I thought about this example for a long time and the feeling that “something is wrong here” did not leave me alone. Doesn’t this violate the purity of Haskell. I wrote a program that is correct in essence, but it gives an incorrect result. What should I think about at what point he will turn to this variable and what is he doing there at all under the hood? This is not Haskell, this is, sorry for the expression, some C ++.
As a result, I came to the conclusion that this "feature" is not a feature, but a bug. If I did not convince you, here are a few reasons:
- 1. In lambda calculus, there are various strategies for reducing the lambda term: full beta reduction , normal order of calculations , call by name (haskell uses the optimized option call by need ), call by value (energetic calculations).
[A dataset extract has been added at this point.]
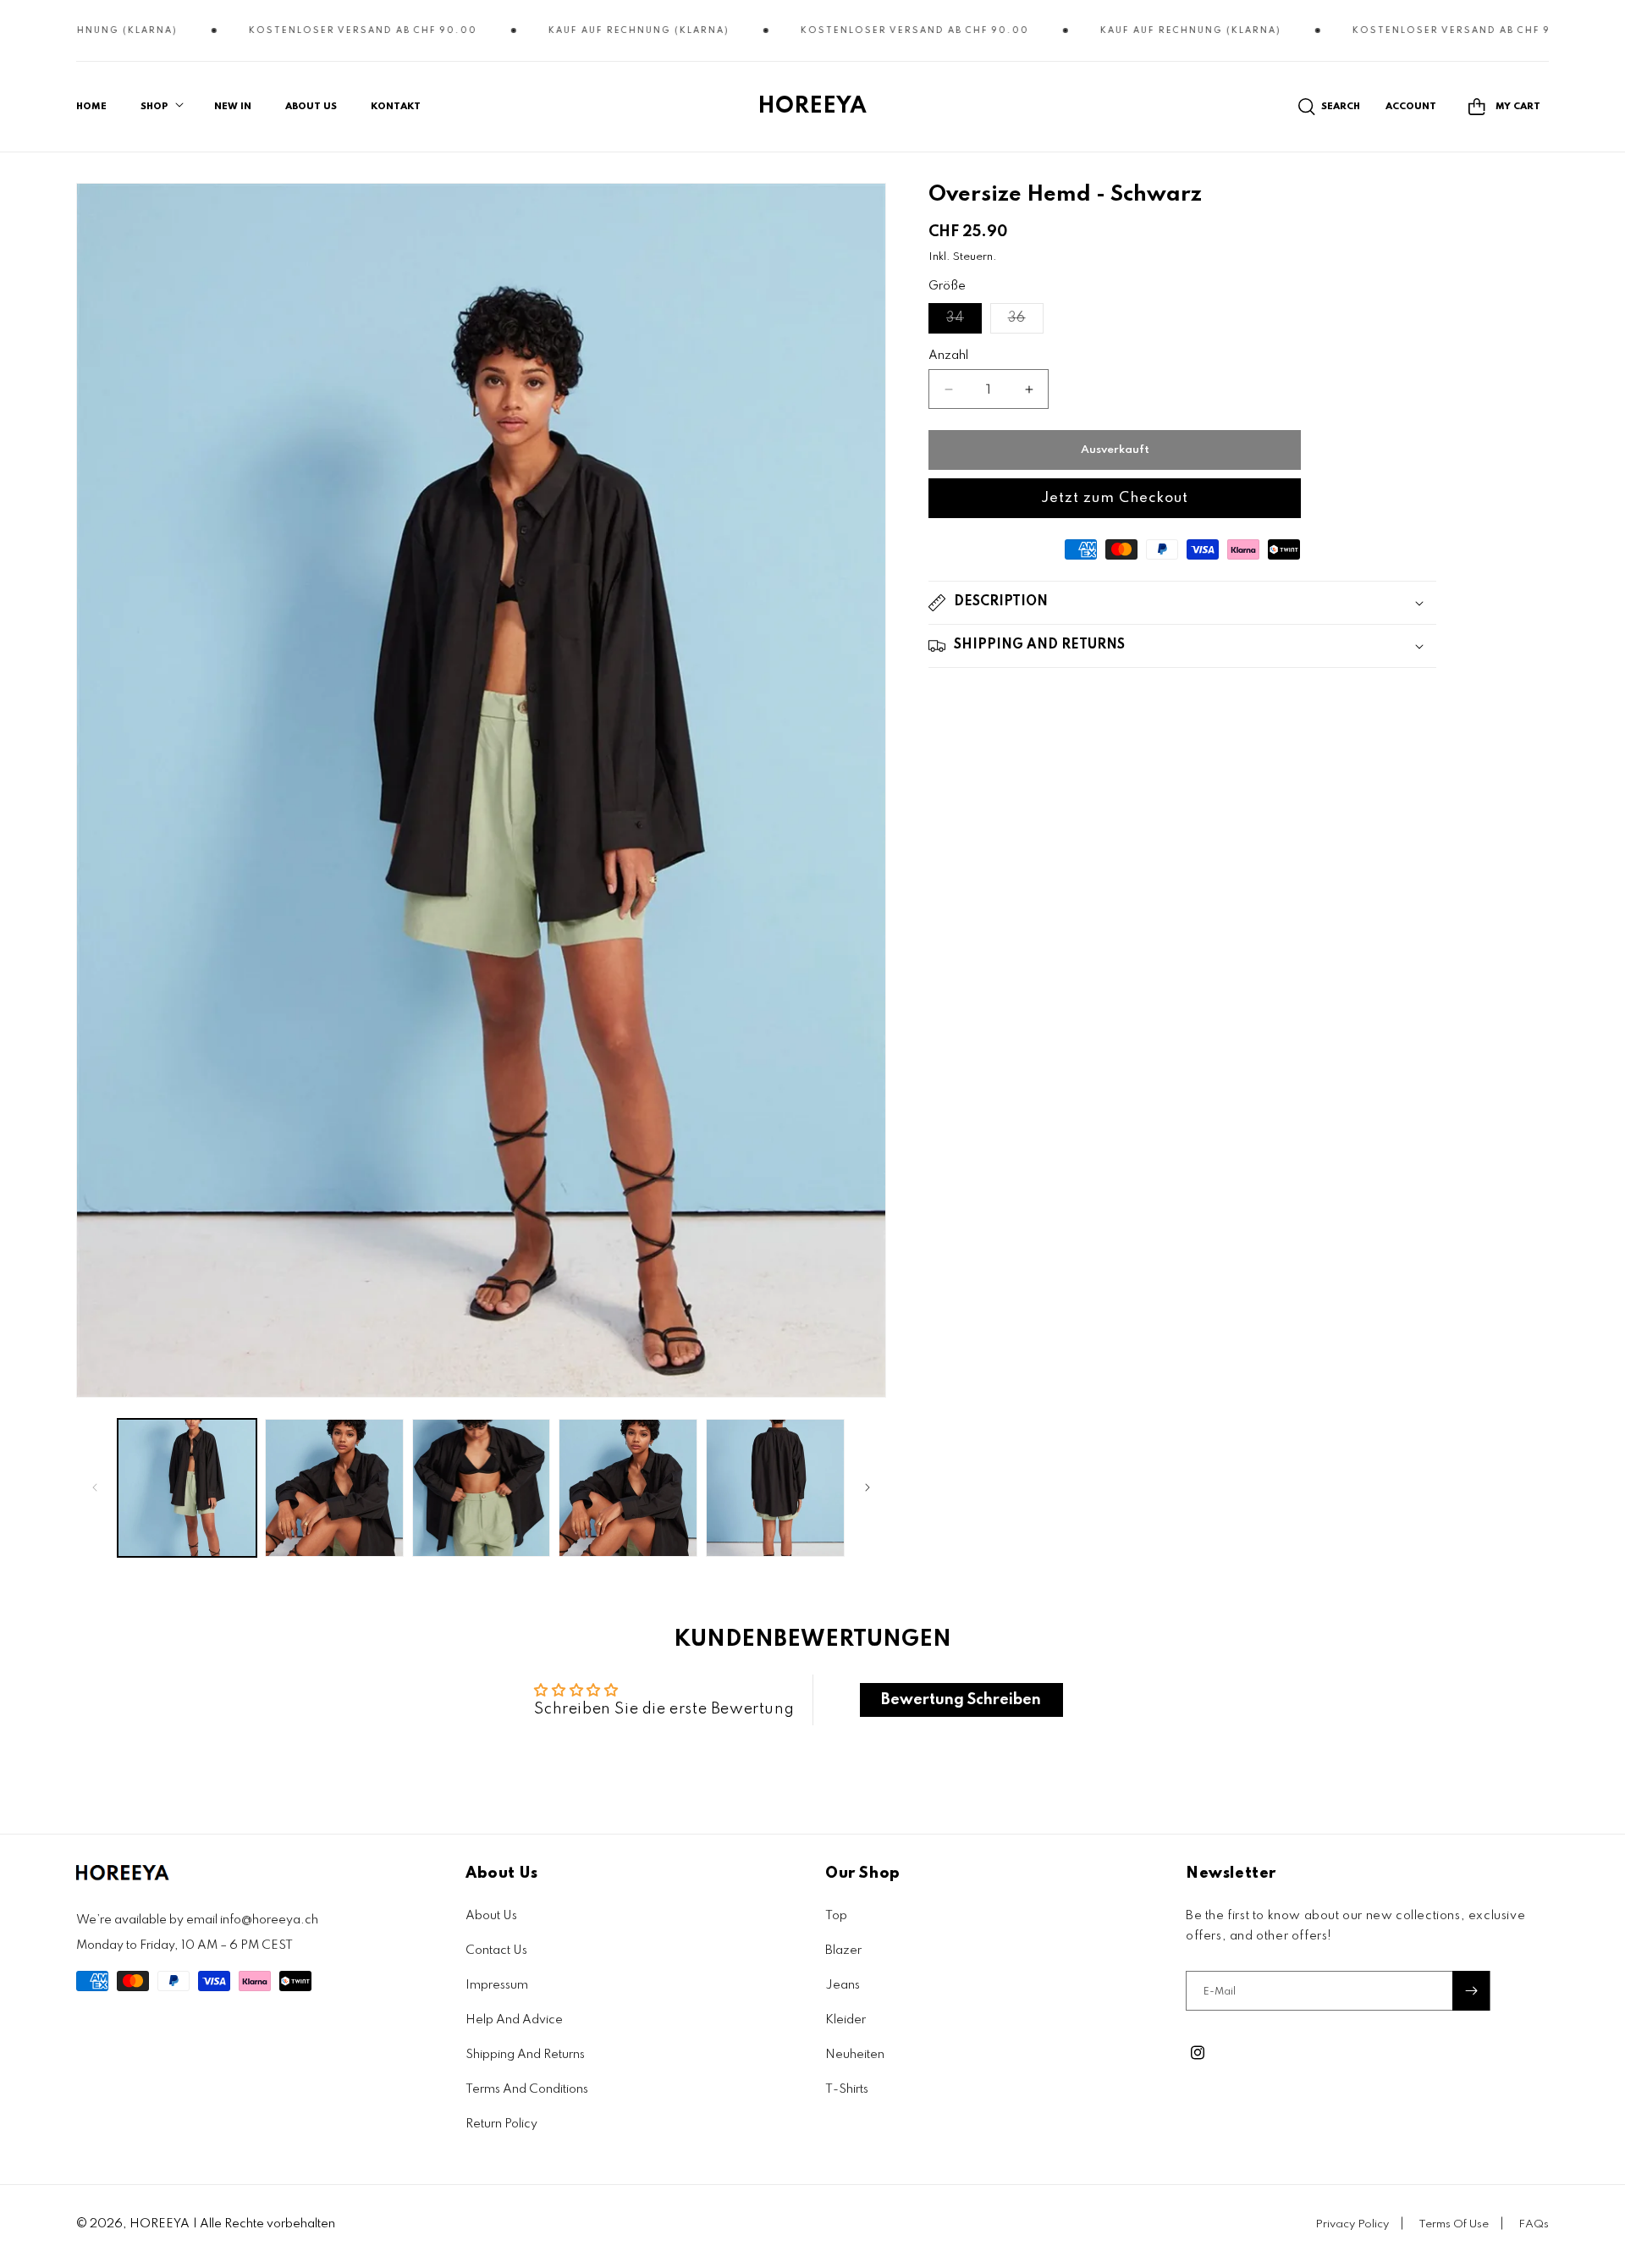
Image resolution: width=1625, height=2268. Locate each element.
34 (964, 322)
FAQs (1533, 2224)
There is a theorem that states that any lambda term, regardless of the computation strategy, is reduced to the same normal form, if it exists at all. Those. for any order of computation (lazy or energetic) the same result should be obtained. True, there are examples of lambda-terms, the calculation of which is looping with an energetic strategy, but not looping if it is lazy (for example, working with infinite lists). But if both calculations are completed, they should give the same result!
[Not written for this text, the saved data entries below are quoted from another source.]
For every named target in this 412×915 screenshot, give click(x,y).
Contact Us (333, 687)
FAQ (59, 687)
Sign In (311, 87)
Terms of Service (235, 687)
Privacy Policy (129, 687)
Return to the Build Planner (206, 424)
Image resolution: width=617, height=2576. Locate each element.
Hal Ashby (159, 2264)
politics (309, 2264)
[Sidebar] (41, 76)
(By the way, the opposite example, when the lazy option is fixated, but energetic - no, does not exist. In this sense, the lazy strategy is the most “neat”)
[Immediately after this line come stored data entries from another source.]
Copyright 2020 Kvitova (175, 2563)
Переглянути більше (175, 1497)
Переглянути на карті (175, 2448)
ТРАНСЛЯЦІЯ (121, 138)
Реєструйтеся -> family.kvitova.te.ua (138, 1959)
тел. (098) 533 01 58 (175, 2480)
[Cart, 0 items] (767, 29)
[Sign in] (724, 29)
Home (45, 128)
If we look at our last example and imagine that Haskell is calculating it vigorously, then our program should work correctly and output the contents of the file. Those. in an energetic mode, one result, and in a lazy one - another. You can argue that a program is not a lambda term and is not a pure function. In a sense, this is true. But let's remember why the monads were invented. Is it not in order to present the program as some pure function that takes the state of the outside world at the input and gives out a new state to the output?
- 2. Still, why does this happen? In Haskell, all functions are clean. The result of the calculation depends only on the arguments passed. This means that we can postpone the calculation “for later”, and the result will not change. In the case when we call hGetContents , the result of the function depends not only on the argument, but also on the state of the system at the moment. Do we have the right to postpone “for later” a calculation that depends on the state of the system? Ideally, the program should work like this: open the file, close the file, call print to return to the past (when the file was still open), read its contents, return to the future, display it on the screen.
')
Why am I doing all this? You just do not get me wrong. I love Haskell very much. For its purity, laziness, functionality and much more, which is not expressed in words. I just suddenly found out that he was not as “clean” as I had previously thought. There remains some kind of mixed feeling that it seems to be a good feature, but somehow it became “gryazny” from it.
Maybe I just have paranoia. I would like to hear your opinion, bug or feature?